Very young children are drawn to animals, especially baby animals. Babies are more likely to smile at, talk to and touch live animals rather than mechanical animal toys. Studies of the dreams of pre-school children reveal that as many as 90% of their dreams are about animals. There is also considerable evidence that children derive emotional sustenance from their companion animals, often talking to their pets when lonely, afraid or sad.
Early childhood educators have recognised that children thrive when they spend time in natural settings that include opportunities for interactions with animals. . Unlike adults who have been socialised into a transnational view of animals; what they can provide in the way of food, clothing or entertainment, children recognise the intrinsic value of animals; that simply because they are living creatures, they are important. Children innately understand that they are part of and not separate to, nature.
As social media videos show, children have the openness and capacity to bond with any kind of animal. A chance encounter with an orphaned magpie can trigger a lifelong passion for native birds. When children are introduced to wild animals, a whole new world opens before them. Even endemic wild creatures such as ducks, possums and lizards can absorb a child’s full attention
The fictional wall that human society has built to delineate between human and animal is invisible to children. Children are curious to know about all the different ways of being an animal. As any story teller knows, a child is endlessly fascinated about animals live. They love to hear the sounds animal make, the homes they build, what and how they eat. Children are amazed by the ability of animals to fly, swim through the water and climb high in the trees, or seem to disappear through camouflage.
Introducing children to the natural environment and wild animals can help children develop empathy for animals. Research also reveals that when children are encouraged to care for companion animals, they tend to be more sensitive and caring toward other people as well. A growing body of evidence shows that children who are supported in their care for animals tend to generalise that love to other living things. Developing caring relationships with animal can lead to deeper feelings of empathy in young children, more positive peer relationships, and social-emotional development.
As children have experiences with animals, they learn about differences and similarities, needs (such as for food, shelter, water and space), and compassion and empathy can grow and deepen.

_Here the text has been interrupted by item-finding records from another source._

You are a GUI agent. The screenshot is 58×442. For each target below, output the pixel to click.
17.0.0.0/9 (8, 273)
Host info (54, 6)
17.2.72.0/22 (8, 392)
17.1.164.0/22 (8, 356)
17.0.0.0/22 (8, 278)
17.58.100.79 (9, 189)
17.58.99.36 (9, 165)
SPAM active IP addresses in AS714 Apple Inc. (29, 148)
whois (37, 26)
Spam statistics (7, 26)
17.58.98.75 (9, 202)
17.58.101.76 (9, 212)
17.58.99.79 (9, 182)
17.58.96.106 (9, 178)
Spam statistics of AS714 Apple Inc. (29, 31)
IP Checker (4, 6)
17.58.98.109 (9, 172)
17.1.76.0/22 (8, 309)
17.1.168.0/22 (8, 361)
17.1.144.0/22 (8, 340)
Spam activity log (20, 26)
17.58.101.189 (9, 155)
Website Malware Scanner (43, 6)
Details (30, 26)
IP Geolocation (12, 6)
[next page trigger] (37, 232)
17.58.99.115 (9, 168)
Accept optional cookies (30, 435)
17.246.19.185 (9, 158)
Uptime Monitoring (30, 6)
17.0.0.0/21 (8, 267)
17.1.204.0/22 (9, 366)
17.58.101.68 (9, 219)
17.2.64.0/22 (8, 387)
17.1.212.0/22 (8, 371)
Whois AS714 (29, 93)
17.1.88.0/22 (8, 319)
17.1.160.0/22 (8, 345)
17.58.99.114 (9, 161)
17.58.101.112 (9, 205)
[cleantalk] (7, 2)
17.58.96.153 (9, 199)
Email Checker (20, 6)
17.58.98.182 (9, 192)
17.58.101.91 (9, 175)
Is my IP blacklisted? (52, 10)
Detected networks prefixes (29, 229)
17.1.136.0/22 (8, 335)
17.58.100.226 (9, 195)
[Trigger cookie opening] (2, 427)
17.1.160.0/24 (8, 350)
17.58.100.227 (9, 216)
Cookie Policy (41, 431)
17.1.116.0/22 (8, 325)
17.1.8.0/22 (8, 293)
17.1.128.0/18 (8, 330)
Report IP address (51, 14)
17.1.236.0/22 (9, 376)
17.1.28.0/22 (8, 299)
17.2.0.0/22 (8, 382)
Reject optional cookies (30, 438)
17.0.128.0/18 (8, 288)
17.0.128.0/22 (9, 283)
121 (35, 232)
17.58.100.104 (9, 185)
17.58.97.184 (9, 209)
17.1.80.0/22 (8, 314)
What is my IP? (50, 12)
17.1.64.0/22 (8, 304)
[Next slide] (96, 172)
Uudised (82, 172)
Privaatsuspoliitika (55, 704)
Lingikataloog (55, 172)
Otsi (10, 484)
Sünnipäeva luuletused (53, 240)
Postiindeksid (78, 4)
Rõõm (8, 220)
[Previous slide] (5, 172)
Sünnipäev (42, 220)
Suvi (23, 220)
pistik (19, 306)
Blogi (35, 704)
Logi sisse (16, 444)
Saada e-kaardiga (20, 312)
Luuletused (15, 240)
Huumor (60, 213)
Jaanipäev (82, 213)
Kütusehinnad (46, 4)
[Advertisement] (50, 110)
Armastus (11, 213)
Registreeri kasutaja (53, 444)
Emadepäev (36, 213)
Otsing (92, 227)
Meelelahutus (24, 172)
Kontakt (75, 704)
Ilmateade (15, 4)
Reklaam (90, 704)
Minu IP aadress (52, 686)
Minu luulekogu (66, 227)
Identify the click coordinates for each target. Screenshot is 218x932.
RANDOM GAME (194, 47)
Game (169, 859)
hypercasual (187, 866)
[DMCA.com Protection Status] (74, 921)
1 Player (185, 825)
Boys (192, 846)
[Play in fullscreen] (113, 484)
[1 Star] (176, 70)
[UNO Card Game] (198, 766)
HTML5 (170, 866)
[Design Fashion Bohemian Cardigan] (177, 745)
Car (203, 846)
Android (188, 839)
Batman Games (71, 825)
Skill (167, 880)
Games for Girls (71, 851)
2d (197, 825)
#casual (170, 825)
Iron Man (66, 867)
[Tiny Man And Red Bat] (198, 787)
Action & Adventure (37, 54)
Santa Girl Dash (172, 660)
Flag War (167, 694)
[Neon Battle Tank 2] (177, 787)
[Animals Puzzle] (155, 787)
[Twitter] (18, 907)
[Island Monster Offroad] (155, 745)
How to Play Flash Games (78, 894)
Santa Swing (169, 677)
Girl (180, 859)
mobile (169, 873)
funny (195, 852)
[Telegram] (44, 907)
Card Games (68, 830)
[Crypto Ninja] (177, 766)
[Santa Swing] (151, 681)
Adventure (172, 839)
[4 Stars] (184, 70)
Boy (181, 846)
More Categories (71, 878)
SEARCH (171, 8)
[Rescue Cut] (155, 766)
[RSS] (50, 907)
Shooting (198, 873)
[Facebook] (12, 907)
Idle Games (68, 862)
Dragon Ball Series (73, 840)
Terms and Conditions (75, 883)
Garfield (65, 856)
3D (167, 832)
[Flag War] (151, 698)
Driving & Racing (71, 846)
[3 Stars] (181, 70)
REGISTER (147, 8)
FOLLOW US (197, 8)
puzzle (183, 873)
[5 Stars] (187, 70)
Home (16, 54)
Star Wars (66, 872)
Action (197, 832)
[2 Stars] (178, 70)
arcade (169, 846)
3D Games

Conversely, if children are not exposed to the natural world in a positive way, their developing amygdala may only learn the fear response to animals and the natural world. Their innate sense of connection to nature can be overridden by adult role modelling. At worst, children may develop biophobia, an aversion to nature. Children may learn to become fearful of insects and animals not found in highly urbanised environments. These children are at risk of growing up to undervalue the environment and to have little regard for animals as sentient beings.